François de Lorraine de Guise

Définition et enjeux

Charles Cauvin Vie de François de Lorraine, duc de Guise… (1878)

Les princes de la maison de Guise, si ambitieux qu'ils fussent aussi, eurent du moins l'immense mérite, en se mettant à la tête du parti catholique, de se dévouer à la cause qu'ils avaient embrassée avec un dévouement et une abnégation qui leur assignent une place honorable dans notre histoire. Qu'on ne s'y trompe pas : si, au xvie siècle, la réforme ne fit pas en France de progrès plus grands, si le royaume de Clovis, de Charlemagne et de saint Louis resta fidèle à l'Église romaine, c'est à François de Lorraine surtout qu'il le dut.
Source : Gallica

Charles Cauvin Vie de François de Lorraine, duc de Guise… (1878)

Guise savait se faire aimer autant que Montmorency savait se faire haïr. Autant le connétable était dur et hautain, autant François était affable et miséricordieux. Le premier ne soumettait que par la terreur; le second gagnait les cœurs et se faisait obéir avec docilité, par l'esprit de justice et par l'inaltérable bonté dont il faisait toujours preuve envers le pauvre peuple. Aussi le parlement s'empressa-t-il de lui témoigner combien il était joyeux de ce que le roi avait daigné l'envoyer dans ce pays de l'Angoumois et de la Saintonge.
Source : Gallica

Charles Cauvin Vie de François de Lorraine, duc de Guise… (1878)

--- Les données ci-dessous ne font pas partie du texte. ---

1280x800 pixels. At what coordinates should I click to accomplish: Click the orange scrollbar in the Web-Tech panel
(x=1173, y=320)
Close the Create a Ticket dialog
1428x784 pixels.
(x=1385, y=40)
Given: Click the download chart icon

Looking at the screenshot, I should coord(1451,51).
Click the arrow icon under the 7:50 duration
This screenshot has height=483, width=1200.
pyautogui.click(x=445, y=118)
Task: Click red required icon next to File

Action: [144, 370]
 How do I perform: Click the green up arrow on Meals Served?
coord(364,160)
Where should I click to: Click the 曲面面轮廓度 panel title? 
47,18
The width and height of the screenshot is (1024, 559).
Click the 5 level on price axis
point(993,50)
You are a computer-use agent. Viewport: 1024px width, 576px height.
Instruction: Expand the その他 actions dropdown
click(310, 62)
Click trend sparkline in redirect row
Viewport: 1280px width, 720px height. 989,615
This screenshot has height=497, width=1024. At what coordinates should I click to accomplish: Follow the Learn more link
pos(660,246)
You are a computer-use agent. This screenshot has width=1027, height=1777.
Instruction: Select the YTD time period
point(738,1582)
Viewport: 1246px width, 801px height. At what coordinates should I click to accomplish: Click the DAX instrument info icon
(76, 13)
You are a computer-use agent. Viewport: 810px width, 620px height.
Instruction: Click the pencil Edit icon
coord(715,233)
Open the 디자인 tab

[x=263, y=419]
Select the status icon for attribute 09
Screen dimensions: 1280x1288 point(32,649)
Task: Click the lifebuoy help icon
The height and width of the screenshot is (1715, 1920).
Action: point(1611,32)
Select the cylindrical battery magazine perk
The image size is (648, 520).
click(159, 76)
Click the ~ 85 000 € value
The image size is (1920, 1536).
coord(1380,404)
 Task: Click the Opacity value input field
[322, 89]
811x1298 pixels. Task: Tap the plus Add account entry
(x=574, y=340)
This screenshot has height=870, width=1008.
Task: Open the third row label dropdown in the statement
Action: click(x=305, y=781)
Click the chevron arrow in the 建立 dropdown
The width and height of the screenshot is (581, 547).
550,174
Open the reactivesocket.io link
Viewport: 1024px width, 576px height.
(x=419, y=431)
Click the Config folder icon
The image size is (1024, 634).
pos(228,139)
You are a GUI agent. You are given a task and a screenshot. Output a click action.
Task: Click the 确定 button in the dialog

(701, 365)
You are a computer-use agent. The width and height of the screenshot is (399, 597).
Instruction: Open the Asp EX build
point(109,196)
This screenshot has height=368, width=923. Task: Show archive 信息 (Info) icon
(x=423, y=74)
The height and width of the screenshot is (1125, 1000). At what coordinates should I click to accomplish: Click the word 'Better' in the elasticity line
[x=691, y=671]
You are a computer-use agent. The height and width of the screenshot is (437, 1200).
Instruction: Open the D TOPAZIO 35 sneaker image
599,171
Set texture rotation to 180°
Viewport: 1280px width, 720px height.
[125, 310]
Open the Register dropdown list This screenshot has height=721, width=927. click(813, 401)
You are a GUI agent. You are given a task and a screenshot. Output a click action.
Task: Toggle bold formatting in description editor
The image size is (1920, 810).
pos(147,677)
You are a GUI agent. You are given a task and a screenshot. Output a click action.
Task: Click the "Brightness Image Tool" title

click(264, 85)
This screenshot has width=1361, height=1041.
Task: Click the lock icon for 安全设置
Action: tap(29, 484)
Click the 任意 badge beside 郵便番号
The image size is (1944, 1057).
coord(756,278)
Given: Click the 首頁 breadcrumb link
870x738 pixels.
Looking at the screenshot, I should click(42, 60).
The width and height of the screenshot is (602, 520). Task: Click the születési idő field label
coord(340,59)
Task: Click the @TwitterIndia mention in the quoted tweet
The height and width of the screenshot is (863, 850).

Pour vaincre cette formidable insurrection, Guise, mal soutenu par la reine mère, attaqué par Montmorency et par les Châtillon, eut besoin de déployer tontes les ressources de son vaste génie. Habile à dissimuler, toujours maître de lui, il paralysa le connétable en feignant à son égard des sentiments de sincère amitié.